This is why if we have somebody we love who’s going through so much pain-both physical and emotional-it’s important that we extend as much love and support as they would let us.

If you have a family member, close friend, or loved one who has a terminal illness, here are some ways you can extend love and support.

Honor Them And What They Want

Acknowledge that everyone has different responses to difficult diagnoses. Honor your loved ones by allowing them to feel how they feel about their disease. Avoid dictating or telling them how they should feel, and hold space for their pain.

Let them know their feelings are valid and that you are there to hold their hand through it.

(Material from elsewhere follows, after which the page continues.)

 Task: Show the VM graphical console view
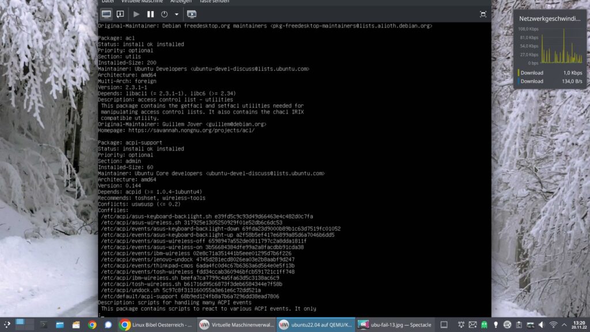pos(107,14)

Ask them about what they want.Ask them to be honest with you about how they want to spend the remaining years of their lives and find ways to help them achieve this. For example, if they want to spend their twilight years at a home nursing care, help them do the necessary research and financial preparations.

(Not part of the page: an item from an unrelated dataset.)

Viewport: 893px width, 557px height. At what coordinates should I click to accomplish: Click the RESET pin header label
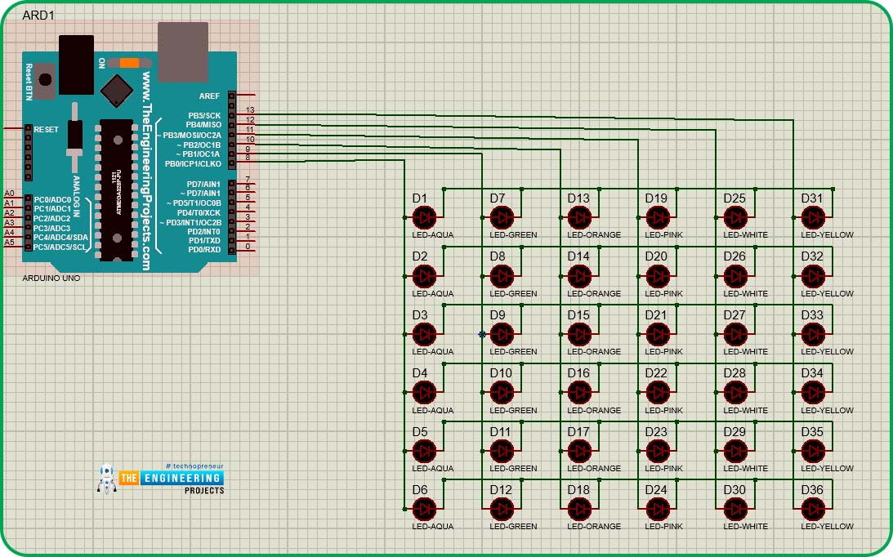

Give Them The Dignity They Deserve

Bestowing dignity and honor upon our loved ones who have a terminal illness may look something like the following:

  • Value their sense of self and privacy. If they can hear you, don’t talk about them like they’re not there. Even if they’re sleeping, leave the room if you must discuss their condition with another person because they might be awake and can still hear you.
  • Even if they need help with basic everyday things like bathing, eating, and changing their clothes, remember that they are still their own person and that you need to do it with as much care and respect you can muster.
  • Treat them as you normally would, especially before their diagnosis.Close the drapes when they’re changing, and keep them covered using a towel or a sheet when providing care.

Help Them With Their Final Affairs

Not everyone has the faculties to plan for their final days, especially those they will leave behind. Gently lead the conversation towards their final requests, and promise them that you would help those requests come to pass. Ask them about what they would like for their funeral and every other request they might remember.

Go through all the crucial legal and financial paperwork to ensure that your loved one has all their affairs in order before they pass, and place everything in one place so that you know where to find them. You might also need to consult with a lawyer, especially if it involves more official paperwork like a last will.

Assist Them In Making A Wish List

Aside from their official requests, ask them about their non-essential wishes, no matter how mundane they may be. Whether it’s something as simple as going to the beach one last time or seeing one of their favorite movies, make sure thatyou help them accomplish what they want in the time they have left. Partner with their primary care provider to ensure that none of the activities will take too much of a toll on them. Help them see through to the end all the things they want to do and achieve before they say goodbye.

Pay Tribute To Them While They’re Still Alive

If they have difficulty remembering certain memories, make a habit of sharing wonderful and precious memories. Go through old photo albums, bring them to see your old neighborhood, ask them to share some stories about their childhood and maybe some secret family recipes.

Consider asking all of your other family members, or all of their friends, to create a legacy video or something like a legacy book where you can keep memories of your loved one. It can include stories, testimonials, memories, and other kinds of narrations and pictures filled with the best memories all of you have had with your terminally ill loved one. It’s a beautiful way to honor their memory and pay tribute to them while they can still see and hear it.

We grieve because we love. Support your loved one in their twilight years and help them-and yourself-say goodbye with no regrets, no what-ifs, and no what-could-have-been. Life is too short to live otherwise. Lead with love, and help them say goodbye with as much peace and dignity as possible.